• **Supplied data**
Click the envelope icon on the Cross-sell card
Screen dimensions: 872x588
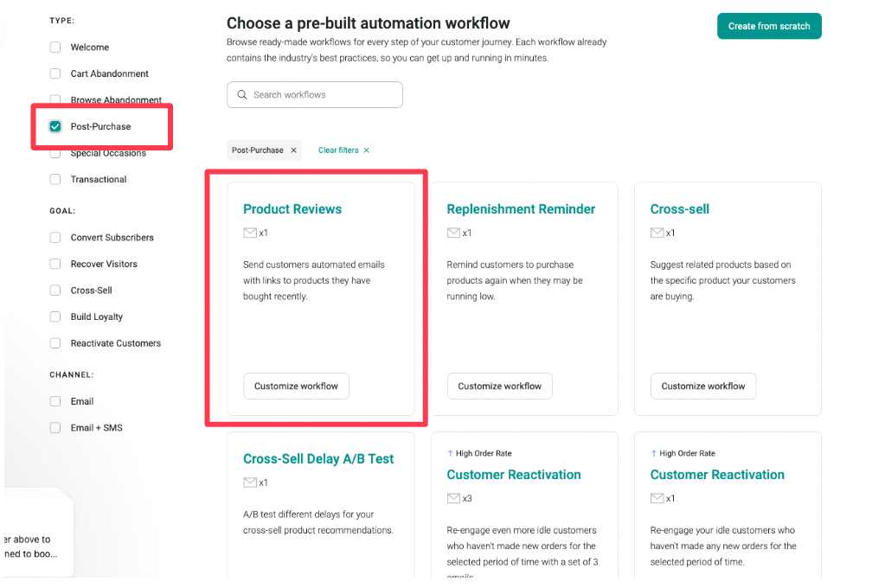pyautogui.click(x=656, y=233)
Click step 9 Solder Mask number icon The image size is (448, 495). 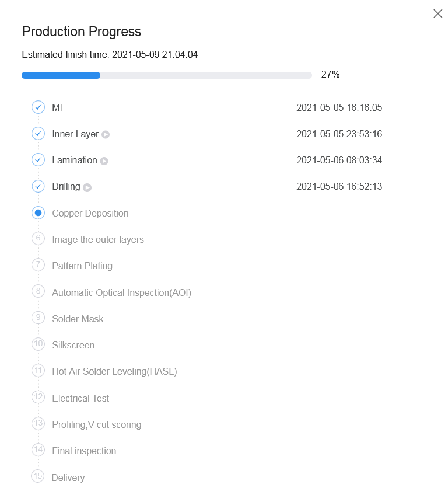pos(38,318)
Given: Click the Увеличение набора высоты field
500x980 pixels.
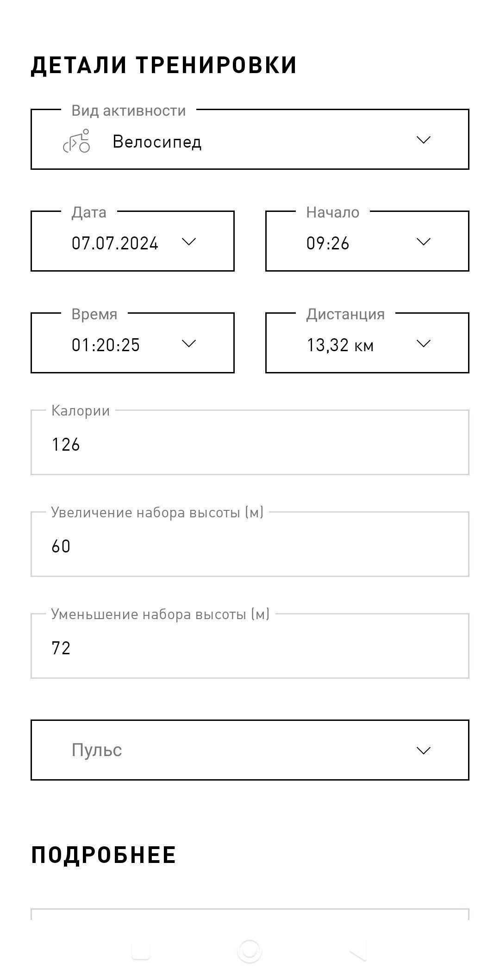Looking at the screenshot, I should pyautogui.click(x=250, y=544).
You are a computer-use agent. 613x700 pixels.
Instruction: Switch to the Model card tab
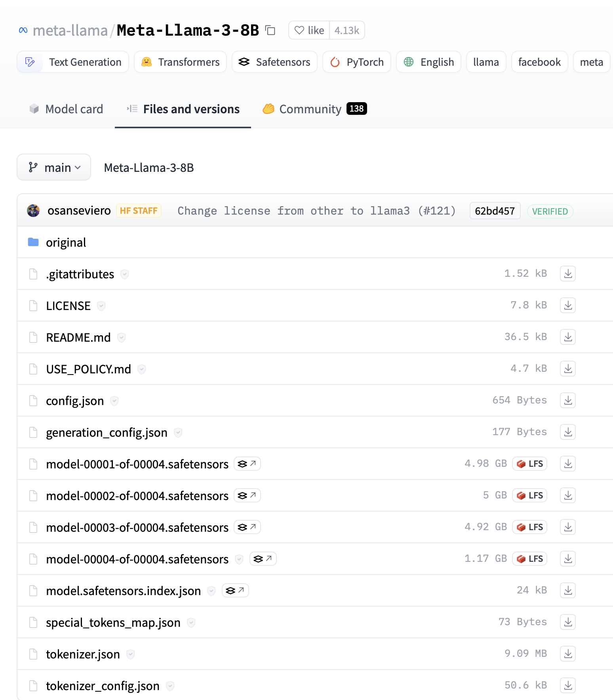pos(66,109)
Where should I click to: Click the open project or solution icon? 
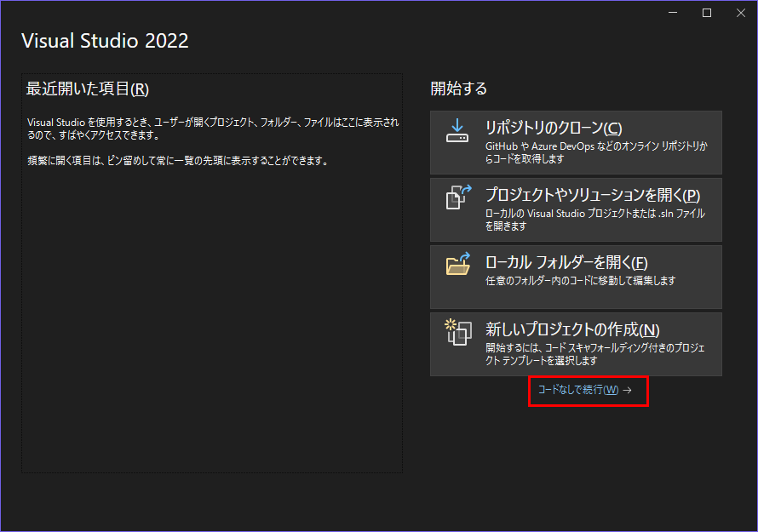click(458, 197)
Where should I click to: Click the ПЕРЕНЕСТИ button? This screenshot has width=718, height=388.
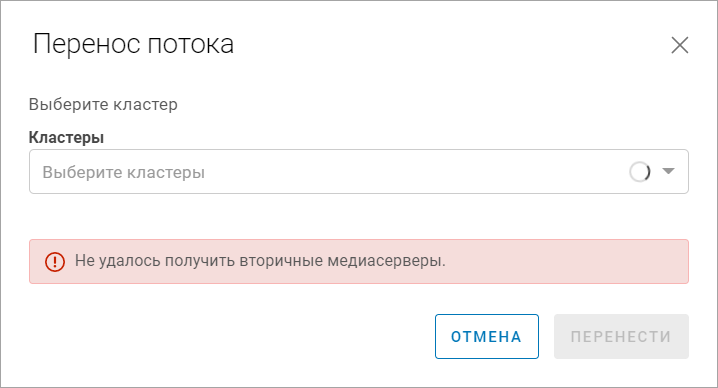tap(621, 336)
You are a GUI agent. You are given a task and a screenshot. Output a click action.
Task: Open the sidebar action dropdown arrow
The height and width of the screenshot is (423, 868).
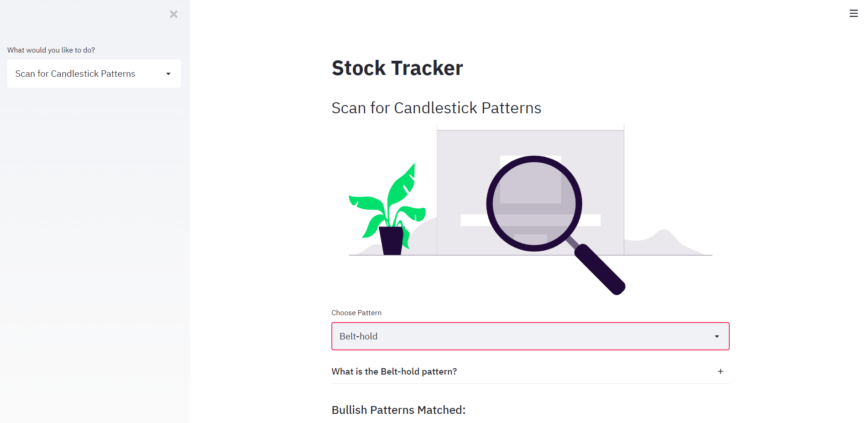coord(168,74)
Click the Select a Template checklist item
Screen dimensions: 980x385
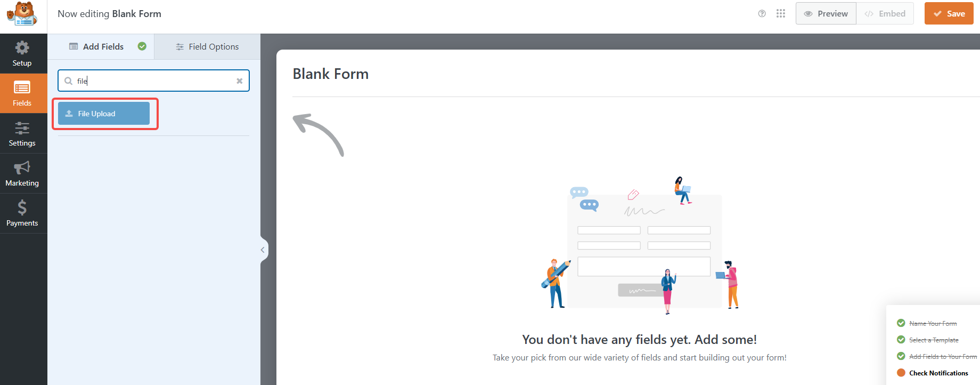point(934,340)
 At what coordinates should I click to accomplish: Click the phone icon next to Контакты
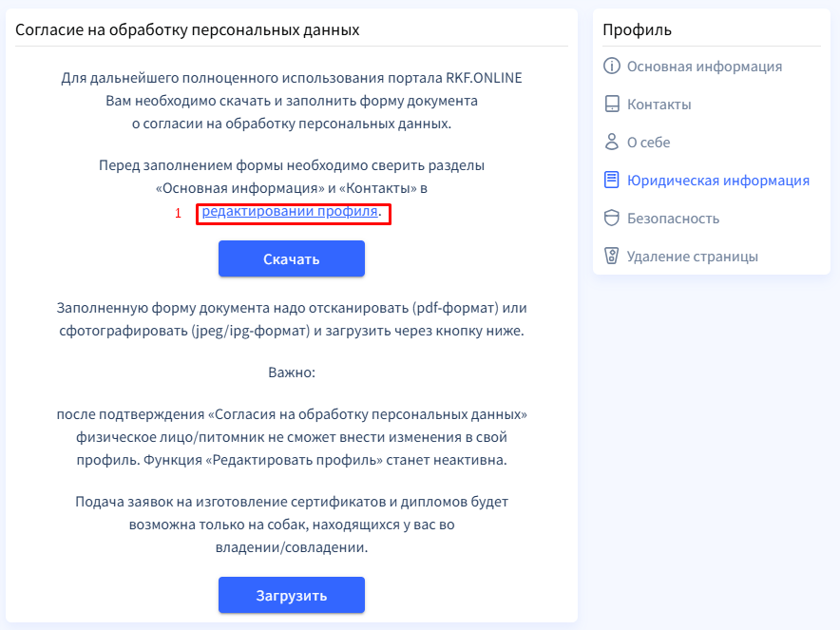[x=612, y=105]
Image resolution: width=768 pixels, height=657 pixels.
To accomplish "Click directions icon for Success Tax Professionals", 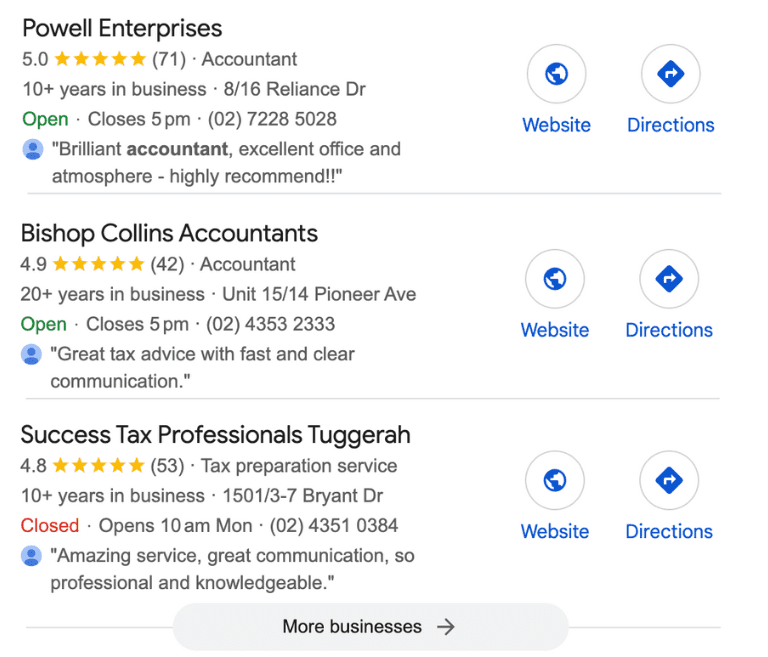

• **Work order**
Nothing but the lines from the one containing "Screen dimensions: 980x385" through the end of the listing should be printed, each exactly as it appears and without pictures.

• **Reply**
Screen dimensions: 980x385
point(934,340)
 At what coordinates should I click to accomplish: Click the phone icon next to Контакты
[x=612, y=105]
Image resolution: width=768 pixels, height=657 pixels.
To accomplish "Click directions icon for Success Tax Professionals", 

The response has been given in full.